Sundays have become “clean-out-the-fridge” days in the Carden house, which leads to some interesting culinary experiments. Yesterday, I jerry-rigged something resembling a gyro using leftovers from a couple of meals: hummus, homemade pita bread, red onions, feta cheese, pot roast, and Cholula Chili Lime sauce. The end product was pretty good, if I say so myself (and granted, these were very small changes in what would have been a standard Mediterranean dish). A few weeks ago, it was shells-and-cheese with a spoonful of Sriracha chili garlic sauce mixed in.
These little experiments give me an opportunity to reflect on freedom, social cooperation, and experimentation. As Leonard E. Read discussed in his classic essay I, Pencil, no single person on Earth knows how to make something as simple as a pencil. Similarly, beginning from the elements of the Earth, I don’t know how to make the lunch I had yesterday or the peanut butter and jelly sandwich I just finished. Trying to feed myself without access to the extended order of social cooperation would be a recipe for abject poverty if not early death. Daily, I am able to harness the expertise of millions upon millions of strangers, each of whom seeks only to achieve his or her own goals but in the process is led by an invisible hand to help me achieve mine.

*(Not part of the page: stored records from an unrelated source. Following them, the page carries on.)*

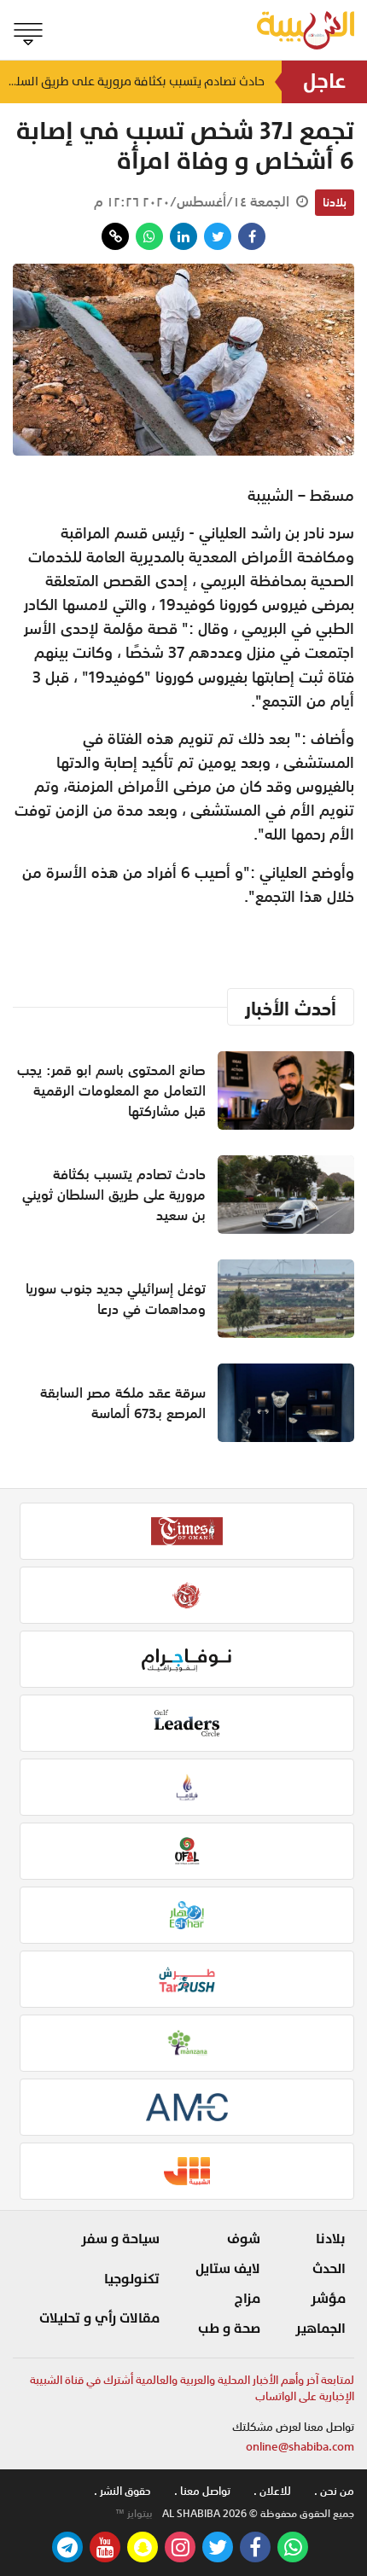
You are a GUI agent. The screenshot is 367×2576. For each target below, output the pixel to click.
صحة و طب (229, 2328)
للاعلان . (272, 2491)
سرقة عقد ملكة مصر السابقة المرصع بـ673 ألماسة (123, 1403)
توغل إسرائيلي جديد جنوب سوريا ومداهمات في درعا (116, 1299)
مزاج (247, 2299)
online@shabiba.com (300, 2446)
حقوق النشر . (122, 2491)
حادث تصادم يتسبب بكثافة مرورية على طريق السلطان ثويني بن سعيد (132, 81)
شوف (243, 2239)
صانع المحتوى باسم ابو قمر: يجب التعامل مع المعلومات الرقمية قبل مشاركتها (111, 1090)
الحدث (329, 2269)
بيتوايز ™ (134, 2514)
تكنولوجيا (132, 2279)
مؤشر (328, 2299)
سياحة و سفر (120, 2239)
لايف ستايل (227, 2269)
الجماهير (320, 2328)
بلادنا (335, 202)
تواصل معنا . (202, 2491)
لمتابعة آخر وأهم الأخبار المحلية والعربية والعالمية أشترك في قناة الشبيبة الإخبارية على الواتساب (192, 2389)
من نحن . (334, 2491)
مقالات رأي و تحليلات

Market institutions enable people to look for solutions to problems. One of the perceived failings of economics is that it can’t tell everyone in advance how (or whether) a particular program or scheme will work because the information is generated by the market process itself (here’s James Buchanan with more). As I discussed in this article, the market is a process of trial and error in which profits and losses tell people whether they are choosing wisely or choosing poorly. Voluntary cooperation with all it entails enables a process of social learning that can’t take place when there is central planning or involuntary cooperation (see Emily Chamlee-Wright’s work for more).
It astounds me to think about how much richer my own life is because I have access to market institutions, distorted and hampered though they might be. It saddens me to think about how many people’s lives are impoverished because they don’t have access to market institutions. It boggles my mind–and fills me with hope–when I think about what people could accomplish through voluntary cooperation if only they were allowed to do so.
FTC-mandated disclosure: I received no valuable consideration from the companies or scholars mentioned in this blog post.